Your face is a muscle. Have fun and use it!
Having a professional photograph you should be fun. If it’s not, it will show in your eyes, face and minds of those who view your profile.
The challenge lies beneath our skin where hundreds of involuntary muscles are responding and expressing themselves outside of your conscious control. If you’re just the slightest bit uneasy, your face and body will whisper to the world that you’re not present. Another challenge for many of us is that the primary relationship we have with our face is the one we have in the mirror, not a camera. Socially, we’re just not accustomed to flexing our facial muscles and delivering on cue. This is why all those great “looks” you see in your bathroom mirror get lost in photographs.
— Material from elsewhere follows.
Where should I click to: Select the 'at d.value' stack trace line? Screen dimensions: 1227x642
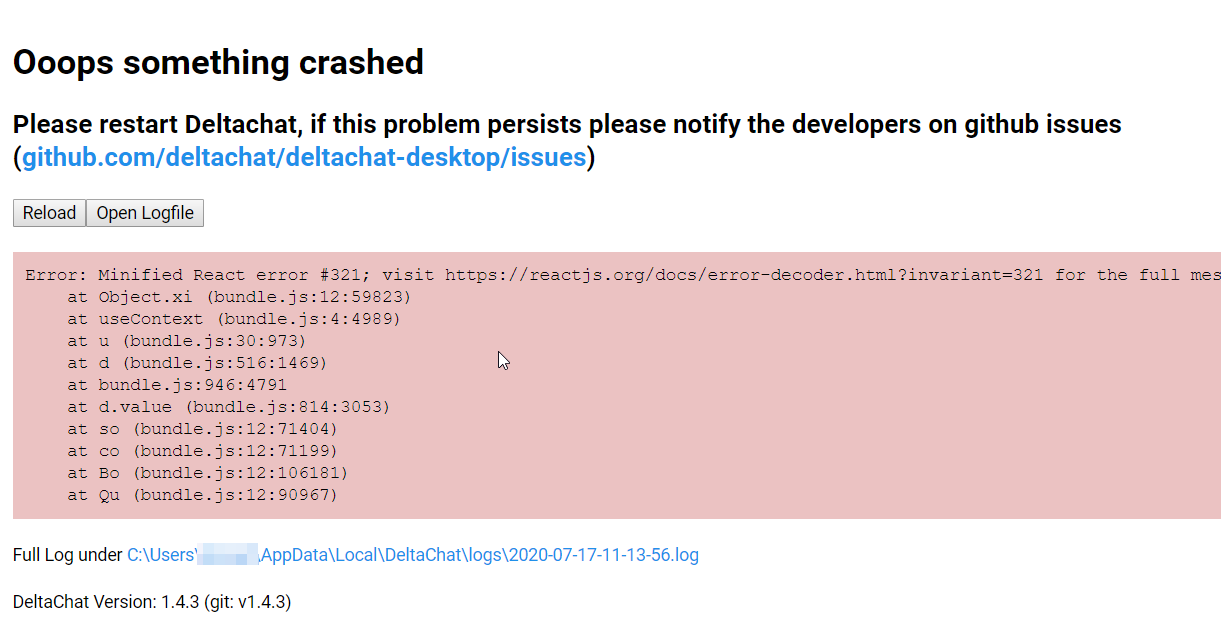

Professional models understand the muscles in their face and easily cultivate “looks” on cue. Some of the easiest photos I’ve ever taken have been while working with professional models. With a little coaching and good rapport, you too can easily deliver the best you.
Rapport is everything. I usually start with a conversation and see how people hold themselves before the camera is even brought out. I naturally tend to mirror my subjects in a way that lets me be in their skin a bit. From there, I go through some basic poses with them until something organic emerges. That’s the tipping point. I capitalize on those moments by bringing the subject’s natural stance into the classic forms that speak well for their personalities, body type and professional role.
As I’m shooting, I imagine the photo in the context of how it will be used, how it feels and what it is saying. I tend to move fast at that point to lessen the chance for any negative self-talk. For my subject and me, it’s a great place to be and where the best shots occur.
Don’t be afraid to share with your photographer how you feel and what you like and don’t like in your self-image. A good photographer listens and knows techniques to minimize or capitalize on those likes.
When hiring a photographer, be sure to look behind their portfolio. Ask about how they work with regular people (non-models). If you’re doing the hiring and things go ugly with the CEO, it will be more than the photographer who has a bad day.
For more on the hidden language behind the human face and body, read Joe Navarro’s book, “What Every Body is Saying.” It’s a book for photographers and just about anyone else who works with people.